#### [What you should do]
Return the records word for word. Any pictures in them are not part of the copy.

(Saved data entries)
┄┄┄┄┄┄┄┄┄┄┄┄┄┄┄┄┄┄┄┄
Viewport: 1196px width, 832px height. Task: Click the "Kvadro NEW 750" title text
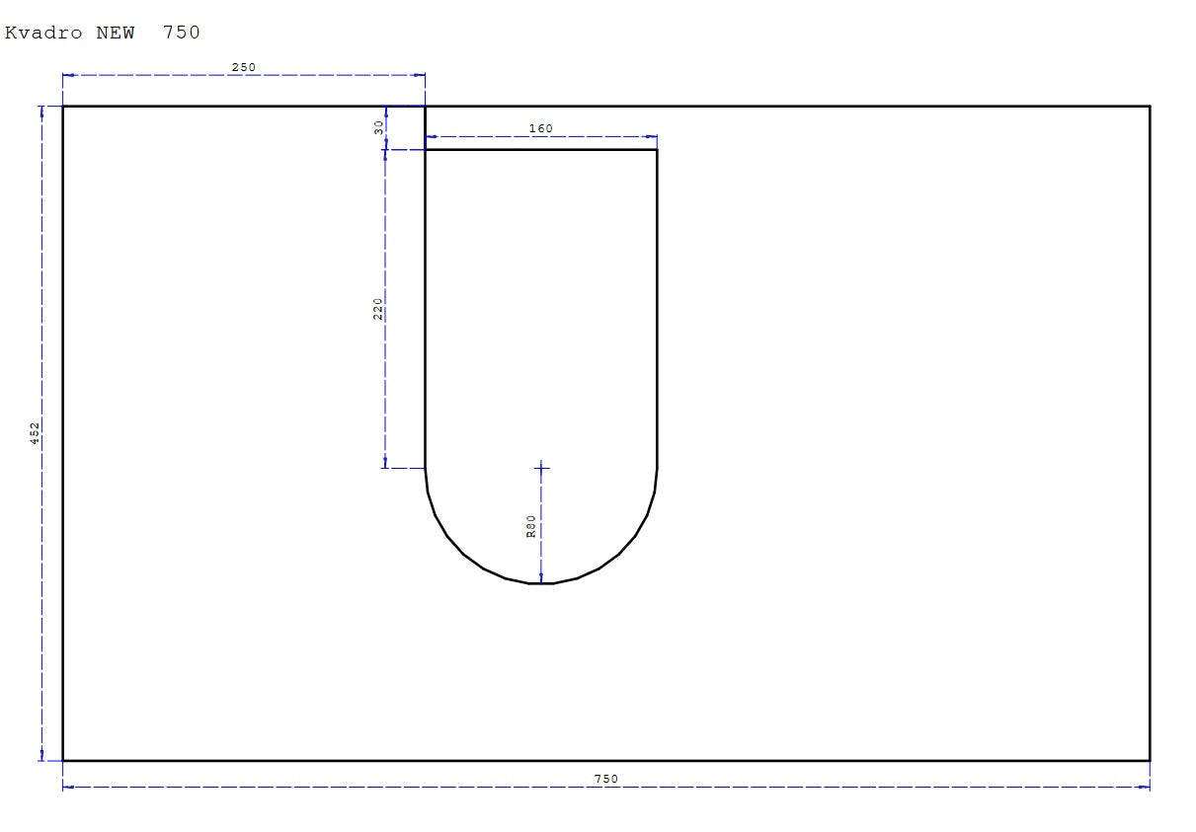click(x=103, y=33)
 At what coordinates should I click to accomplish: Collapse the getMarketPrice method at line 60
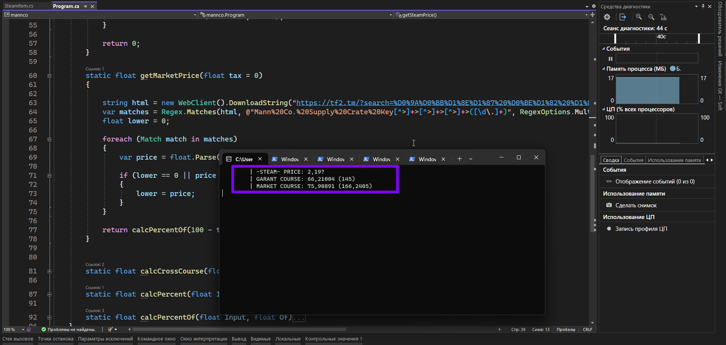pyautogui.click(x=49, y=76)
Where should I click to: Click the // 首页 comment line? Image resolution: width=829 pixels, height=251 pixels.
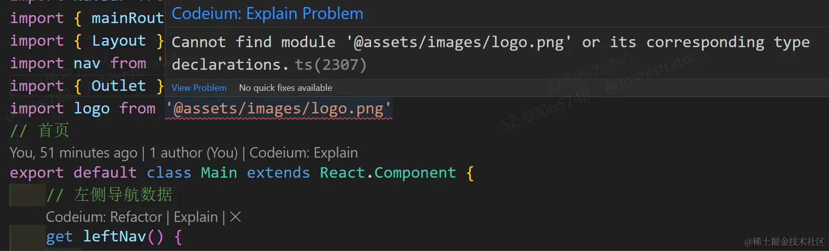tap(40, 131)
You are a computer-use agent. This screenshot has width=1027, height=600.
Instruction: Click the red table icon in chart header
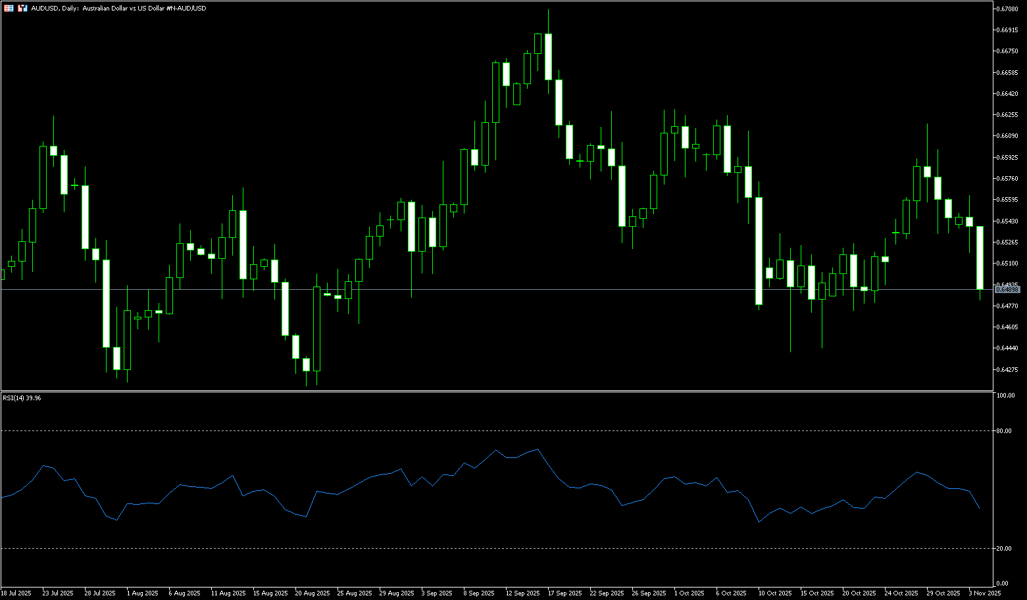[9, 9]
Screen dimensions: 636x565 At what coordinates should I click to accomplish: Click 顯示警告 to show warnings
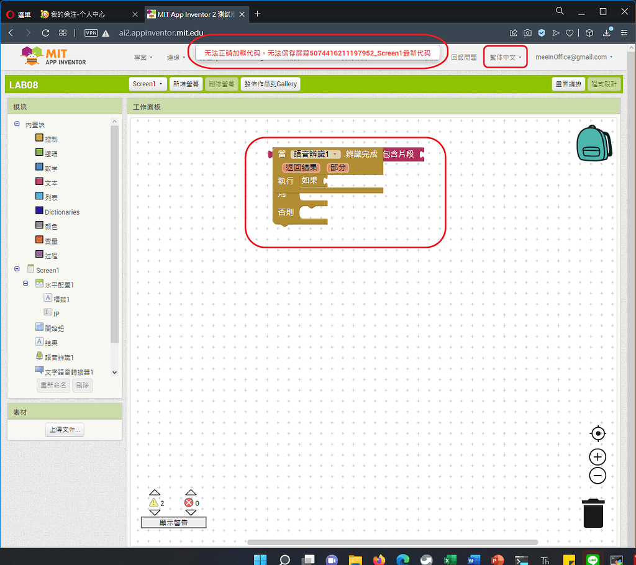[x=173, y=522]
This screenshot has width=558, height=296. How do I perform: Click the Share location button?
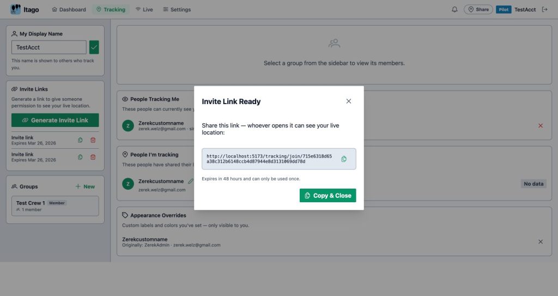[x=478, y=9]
┄┄┄┄┄┄┄┄┄┄┄┄┄┄┄┄┄┄┄┄
#### [Response]
Viewport: 1196px width, 832px height. Task: Click the "Kvadro NEW 750" title text
click(x=103, y=33)
 At what coordinates should I click to accomplish: Collapse the getMarketPrice method at line 60
pyautogui.click(x=49, y=76)
Where should I click to: Click the // 首页 comment line? Image resolution: width=829 pixels, height=251 pixels.
tap(40, 131)
You are a computer-use agent. This screenshot has width=1027, height=600.
Instruction: Click the red table icon in chart header
[9, 9]
Screen dimensions: 636x565 At what coordinates should I click to accomplish: Click 顯示警告 to show warnings
[x=173, y=522]
This screenshot has width=558, height=296. How do I perform: Click the Share location button?
[x=478, y=9]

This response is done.